BEGIN Exercise input
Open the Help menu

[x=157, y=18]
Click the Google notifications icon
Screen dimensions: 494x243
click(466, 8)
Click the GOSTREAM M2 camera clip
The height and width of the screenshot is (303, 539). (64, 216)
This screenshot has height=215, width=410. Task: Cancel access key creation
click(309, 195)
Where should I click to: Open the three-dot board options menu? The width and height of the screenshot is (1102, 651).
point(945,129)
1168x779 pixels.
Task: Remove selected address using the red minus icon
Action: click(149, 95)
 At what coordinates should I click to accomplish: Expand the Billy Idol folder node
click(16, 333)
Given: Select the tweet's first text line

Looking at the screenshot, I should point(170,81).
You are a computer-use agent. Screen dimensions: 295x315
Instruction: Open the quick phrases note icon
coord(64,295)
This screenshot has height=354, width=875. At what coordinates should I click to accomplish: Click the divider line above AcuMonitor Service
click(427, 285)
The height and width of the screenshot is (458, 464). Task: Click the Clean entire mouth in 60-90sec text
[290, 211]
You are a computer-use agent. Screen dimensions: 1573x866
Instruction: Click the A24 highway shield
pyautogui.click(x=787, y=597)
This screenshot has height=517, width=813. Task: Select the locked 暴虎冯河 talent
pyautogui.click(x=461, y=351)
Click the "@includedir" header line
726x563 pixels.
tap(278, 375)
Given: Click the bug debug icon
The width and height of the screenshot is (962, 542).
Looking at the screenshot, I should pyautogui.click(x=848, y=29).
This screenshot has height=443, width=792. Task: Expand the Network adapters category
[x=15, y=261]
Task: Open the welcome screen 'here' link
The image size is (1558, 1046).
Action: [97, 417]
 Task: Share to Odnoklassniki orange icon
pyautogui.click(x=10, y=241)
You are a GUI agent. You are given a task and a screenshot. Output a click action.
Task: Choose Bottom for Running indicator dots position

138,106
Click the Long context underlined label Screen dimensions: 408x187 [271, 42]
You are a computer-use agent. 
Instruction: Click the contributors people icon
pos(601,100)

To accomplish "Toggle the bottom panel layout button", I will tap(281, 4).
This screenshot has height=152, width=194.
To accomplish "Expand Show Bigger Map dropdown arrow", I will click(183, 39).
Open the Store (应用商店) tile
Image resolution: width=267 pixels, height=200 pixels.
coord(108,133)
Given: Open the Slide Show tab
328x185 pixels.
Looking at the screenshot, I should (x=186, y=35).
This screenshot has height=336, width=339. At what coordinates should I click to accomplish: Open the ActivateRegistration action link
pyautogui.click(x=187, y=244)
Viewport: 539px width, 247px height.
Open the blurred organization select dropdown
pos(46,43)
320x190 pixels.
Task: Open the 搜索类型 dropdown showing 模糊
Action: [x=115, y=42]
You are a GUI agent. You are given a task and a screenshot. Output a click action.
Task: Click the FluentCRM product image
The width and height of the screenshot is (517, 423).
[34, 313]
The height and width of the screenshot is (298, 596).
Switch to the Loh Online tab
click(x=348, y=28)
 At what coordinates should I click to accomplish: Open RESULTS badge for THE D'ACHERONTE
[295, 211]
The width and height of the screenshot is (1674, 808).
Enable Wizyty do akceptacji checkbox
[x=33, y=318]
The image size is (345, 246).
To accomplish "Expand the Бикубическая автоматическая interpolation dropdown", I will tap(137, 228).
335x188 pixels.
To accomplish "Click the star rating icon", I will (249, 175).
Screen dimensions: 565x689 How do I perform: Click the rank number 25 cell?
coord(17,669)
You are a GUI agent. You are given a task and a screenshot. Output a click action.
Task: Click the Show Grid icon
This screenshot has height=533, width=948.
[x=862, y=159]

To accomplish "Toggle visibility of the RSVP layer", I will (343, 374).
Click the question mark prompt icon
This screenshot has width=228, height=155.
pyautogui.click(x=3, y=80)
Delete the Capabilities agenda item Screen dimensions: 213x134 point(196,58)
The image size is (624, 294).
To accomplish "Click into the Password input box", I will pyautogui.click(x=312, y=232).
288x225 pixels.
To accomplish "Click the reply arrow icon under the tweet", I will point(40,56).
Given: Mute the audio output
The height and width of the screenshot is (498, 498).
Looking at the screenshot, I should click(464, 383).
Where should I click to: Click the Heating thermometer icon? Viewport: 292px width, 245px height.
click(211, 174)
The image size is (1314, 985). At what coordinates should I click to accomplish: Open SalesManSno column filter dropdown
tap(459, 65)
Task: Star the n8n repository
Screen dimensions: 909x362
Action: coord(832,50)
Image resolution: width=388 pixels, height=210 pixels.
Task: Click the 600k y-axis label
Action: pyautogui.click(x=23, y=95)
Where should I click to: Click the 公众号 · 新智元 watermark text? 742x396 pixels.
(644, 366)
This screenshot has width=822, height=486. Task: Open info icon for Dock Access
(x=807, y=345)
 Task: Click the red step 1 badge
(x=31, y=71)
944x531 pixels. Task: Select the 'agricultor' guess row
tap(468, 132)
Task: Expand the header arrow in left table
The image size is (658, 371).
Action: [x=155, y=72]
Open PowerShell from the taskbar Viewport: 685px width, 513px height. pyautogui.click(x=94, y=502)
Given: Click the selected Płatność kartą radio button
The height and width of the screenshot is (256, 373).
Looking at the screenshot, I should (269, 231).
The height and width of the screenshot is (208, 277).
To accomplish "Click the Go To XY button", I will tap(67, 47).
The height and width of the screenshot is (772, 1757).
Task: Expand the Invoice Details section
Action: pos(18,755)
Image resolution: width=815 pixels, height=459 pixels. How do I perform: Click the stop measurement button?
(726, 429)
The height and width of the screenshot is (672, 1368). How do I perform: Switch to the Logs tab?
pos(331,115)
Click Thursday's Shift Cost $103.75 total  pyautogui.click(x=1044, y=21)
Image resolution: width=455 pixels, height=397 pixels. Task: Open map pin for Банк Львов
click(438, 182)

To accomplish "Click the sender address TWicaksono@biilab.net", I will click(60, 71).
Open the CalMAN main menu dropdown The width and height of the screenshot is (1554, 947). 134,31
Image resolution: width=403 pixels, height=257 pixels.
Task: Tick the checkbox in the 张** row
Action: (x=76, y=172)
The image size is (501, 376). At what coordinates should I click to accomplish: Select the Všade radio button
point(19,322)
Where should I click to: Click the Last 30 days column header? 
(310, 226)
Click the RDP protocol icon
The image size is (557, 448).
END Exercise input
_The request_
Show every line of the material above that contains the string "size", copying each line in full.

_Solved exercise_
The image size is (1558, 1046).
The image size is (345, 246).
The image size is (624, 294).
The image size is (1314, 985). At what coordinates should I click to accomplish: Open SalesManSno column filter dropdown
The image size is (658, 371).
The image size is (501, 376). At what coordinates should I click to accomplish: Select the Všade radio button
The image size is (557, 448).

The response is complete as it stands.